What you are asked to do
In the records below, find each line with "Total" and copy it.

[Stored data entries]

━━━━━━━━

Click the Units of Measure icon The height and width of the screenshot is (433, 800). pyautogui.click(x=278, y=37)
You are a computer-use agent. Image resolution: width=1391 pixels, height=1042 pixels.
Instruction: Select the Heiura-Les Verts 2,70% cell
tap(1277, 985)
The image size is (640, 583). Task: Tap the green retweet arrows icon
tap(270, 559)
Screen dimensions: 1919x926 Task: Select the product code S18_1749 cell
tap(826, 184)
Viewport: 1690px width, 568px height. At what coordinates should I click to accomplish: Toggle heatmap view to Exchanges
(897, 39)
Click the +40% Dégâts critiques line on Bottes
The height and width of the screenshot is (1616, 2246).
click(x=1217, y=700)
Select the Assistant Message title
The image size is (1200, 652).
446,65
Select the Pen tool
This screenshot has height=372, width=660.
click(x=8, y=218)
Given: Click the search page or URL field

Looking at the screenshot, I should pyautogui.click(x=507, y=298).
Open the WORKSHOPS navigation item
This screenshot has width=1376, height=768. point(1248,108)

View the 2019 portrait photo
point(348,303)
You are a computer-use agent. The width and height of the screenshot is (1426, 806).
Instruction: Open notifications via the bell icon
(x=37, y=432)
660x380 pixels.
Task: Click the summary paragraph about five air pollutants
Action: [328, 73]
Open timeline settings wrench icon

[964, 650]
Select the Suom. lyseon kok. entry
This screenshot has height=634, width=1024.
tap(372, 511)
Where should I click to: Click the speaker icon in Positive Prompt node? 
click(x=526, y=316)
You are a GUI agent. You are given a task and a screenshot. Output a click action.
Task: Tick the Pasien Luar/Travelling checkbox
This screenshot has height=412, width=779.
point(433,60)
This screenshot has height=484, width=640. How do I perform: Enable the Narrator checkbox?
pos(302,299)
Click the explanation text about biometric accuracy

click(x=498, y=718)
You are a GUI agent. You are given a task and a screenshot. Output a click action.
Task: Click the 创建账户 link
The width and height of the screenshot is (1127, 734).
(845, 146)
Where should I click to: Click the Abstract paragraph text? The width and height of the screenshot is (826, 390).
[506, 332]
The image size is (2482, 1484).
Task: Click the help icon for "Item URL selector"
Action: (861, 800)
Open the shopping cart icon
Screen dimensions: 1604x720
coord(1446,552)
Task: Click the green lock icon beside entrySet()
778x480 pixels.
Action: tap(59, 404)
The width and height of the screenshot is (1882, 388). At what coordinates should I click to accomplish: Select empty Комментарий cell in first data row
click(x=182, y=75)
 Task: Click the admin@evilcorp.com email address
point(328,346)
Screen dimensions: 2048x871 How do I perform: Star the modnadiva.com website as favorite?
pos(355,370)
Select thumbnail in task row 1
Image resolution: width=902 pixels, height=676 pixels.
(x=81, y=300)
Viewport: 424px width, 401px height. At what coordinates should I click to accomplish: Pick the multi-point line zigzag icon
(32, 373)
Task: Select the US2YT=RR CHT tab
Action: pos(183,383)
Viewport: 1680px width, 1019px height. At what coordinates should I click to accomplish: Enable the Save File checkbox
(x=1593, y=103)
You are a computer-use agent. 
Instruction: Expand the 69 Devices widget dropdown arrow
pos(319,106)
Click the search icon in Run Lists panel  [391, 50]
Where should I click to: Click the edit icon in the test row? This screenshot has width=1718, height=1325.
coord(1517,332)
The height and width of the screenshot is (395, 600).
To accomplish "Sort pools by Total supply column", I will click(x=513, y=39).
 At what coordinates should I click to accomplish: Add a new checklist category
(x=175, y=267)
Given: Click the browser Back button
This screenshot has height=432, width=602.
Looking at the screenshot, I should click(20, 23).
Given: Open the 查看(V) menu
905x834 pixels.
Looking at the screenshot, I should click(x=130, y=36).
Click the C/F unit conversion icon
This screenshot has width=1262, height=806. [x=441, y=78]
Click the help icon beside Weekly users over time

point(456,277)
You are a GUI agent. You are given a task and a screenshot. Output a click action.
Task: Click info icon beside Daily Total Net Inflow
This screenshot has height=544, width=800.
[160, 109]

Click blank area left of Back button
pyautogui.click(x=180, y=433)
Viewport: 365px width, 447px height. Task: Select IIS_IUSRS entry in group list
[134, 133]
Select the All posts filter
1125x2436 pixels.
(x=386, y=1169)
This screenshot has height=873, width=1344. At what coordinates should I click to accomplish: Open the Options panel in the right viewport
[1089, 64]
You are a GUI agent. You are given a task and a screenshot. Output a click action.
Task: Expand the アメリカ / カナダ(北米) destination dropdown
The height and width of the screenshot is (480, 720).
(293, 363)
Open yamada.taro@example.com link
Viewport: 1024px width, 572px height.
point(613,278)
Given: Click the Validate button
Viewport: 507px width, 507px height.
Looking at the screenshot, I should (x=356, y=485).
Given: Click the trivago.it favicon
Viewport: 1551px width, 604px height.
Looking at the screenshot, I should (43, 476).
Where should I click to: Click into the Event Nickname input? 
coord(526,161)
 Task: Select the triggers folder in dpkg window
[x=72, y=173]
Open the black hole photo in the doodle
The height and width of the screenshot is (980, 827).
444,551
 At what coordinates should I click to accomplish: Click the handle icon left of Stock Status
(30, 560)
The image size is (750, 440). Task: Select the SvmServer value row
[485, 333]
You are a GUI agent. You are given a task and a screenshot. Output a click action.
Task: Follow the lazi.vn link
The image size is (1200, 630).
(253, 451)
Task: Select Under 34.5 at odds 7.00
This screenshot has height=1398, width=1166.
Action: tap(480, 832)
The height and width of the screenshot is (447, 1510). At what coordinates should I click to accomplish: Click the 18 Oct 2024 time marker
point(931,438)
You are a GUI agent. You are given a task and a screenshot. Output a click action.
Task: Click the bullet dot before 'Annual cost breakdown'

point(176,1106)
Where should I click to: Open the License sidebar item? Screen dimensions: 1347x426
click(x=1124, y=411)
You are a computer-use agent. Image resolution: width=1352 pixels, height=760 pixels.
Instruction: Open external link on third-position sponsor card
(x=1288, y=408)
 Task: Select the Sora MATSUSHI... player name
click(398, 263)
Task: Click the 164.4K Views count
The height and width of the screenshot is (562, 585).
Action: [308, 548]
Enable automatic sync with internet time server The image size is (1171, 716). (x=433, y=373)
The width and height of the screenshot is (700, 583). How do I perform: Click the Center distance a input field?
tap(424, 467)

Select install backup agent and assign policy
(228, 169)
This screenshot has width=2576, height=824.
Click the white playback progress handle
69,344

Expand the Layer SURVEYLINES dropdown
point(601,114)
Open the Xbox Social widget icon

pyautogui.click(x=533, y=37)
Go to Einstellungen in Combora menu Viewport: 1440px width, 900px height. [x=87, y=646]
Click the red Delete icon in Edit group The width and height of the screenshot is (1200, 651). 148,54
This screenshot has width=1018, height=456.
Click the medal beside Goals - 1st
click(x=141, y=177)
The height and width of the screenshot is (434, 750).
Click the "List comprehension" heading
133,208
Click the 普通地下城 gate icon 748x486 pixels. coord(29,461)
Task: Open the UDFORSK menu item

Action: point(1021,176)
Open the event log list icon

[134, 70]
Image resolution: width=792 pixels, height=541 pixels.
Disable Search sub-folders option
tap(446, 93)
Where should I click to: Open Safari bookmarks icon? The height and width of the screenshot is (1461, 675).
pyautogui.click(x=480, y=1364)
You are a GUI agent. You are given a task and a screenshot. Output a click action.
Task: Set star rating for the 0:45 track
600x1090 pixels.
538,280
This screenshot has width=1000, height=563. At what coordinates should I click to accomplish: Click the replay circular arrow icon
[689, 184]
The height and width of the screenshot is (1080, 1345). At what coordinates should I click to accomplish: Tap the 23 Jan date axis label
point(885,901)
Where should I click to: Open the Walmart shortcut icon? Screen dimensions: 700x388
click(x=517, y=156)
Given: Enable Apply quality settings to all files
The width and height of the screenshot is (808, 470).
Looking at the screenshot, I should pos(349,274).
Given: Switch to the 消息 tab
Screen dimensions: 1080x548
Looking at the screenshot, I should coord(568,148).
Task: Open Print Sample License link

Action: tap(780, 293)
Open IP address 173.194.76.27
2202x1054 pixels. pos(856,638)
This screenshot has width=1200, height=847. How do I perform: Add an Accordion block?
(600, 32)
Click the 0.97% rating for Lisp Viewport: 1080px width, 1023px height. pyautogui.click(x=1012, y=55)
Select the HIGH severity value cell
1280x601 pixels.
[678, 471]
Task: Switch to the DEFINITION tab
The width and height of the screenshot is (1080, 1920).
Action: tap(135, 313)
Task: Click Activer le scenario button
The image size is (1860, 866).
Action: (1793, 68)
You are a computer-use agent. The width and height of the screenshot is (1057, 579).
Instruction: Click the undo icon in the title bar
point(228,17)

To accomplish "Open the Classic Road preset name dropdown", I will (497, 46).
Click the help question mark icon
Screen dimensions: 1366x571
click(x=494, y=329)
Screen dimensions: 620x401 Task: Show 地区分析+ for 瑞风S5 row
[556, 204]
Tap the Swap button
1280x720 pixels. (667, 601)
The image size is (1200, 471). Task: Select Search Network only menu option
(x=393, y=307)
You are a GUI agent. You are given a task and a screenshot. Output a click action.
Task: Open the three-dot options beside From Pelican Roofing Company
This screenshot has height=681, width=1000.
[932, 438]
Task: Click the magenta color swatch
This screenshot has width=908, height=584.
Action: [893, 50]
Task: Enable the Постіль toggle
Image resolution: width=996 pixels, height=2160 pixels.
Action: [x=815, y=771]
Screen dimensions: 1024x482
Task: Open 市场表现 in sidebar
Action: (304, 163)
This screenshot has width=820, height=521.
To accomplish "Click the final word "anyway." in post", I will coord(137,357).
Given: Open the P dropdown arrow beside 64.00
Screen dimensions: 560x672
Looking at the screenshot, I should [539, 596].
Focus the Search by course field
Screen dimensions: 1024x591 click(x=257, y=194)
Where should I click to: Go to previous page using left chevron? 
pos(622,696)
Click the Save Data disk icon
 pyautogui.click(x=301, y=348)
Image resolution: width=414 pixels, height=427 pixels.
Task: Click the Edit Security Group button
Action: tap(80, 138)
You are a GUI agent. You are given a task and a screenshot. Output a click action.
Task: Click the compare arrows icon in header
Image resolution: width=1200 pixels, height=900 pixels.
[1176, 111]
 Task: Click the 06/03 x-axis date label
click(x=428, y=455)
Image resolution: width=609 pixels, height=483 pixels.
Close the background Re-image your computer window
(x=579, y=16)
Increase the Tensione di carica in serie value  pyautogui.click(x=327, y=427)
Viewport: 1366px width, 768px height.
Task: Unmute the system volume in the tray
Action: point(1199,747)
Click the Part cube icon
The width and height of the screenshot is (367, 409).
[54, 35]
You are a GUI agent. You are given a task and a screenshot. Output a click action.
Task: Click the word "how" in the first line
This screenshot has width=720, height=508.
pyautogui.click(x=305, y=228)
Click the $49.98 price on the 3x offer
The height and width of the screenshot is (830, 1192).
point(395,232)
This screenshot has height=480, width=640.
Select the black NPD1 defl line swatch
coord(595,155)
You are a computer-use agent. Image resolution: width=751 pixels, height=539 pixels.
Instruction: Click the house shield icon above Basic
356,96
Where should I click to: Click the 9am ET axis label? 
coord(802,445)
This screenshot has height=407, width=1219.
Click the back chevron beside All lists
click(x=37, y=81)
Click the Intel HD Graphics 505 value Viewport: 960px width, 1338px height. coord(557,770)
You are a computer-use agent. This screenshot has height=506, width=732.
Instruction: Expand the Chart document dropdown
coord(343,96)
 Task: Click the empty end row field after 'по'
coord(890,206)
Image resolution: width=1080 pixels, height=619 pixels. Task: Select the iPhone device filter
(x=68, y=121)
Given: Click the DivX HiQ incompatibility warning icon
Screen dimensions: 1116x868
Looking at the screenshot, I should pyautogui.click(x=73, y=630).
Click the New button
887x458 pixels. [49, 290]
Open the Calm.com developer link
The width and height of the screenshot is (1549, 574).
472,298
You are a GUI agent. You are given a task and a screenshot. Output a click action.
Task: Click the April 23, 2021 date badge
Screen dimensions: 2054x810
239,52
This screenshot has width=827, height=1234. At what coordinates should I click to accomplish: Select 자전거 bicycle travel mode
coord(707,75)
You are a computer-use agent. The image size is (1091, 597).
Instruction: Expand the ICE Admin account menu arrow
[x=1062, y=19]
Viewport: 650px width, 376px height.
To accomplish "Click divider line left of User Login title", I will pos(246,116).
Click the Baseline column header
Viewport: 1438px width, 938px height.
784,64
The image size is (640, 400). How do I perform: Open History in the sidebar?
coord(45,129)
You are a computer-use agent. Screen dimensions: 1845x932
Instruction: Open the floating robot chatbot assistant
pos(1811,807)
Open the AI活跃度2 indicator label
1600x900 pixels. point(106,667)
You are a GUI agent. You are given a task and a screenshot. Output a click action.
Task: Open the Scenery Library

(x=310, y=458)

━━━━━━━━

Written response
To accomplish "Sort pools by Total supply column", I will click(x=513, y=39).
Task: Click info icon beside Daily Total Net Inflow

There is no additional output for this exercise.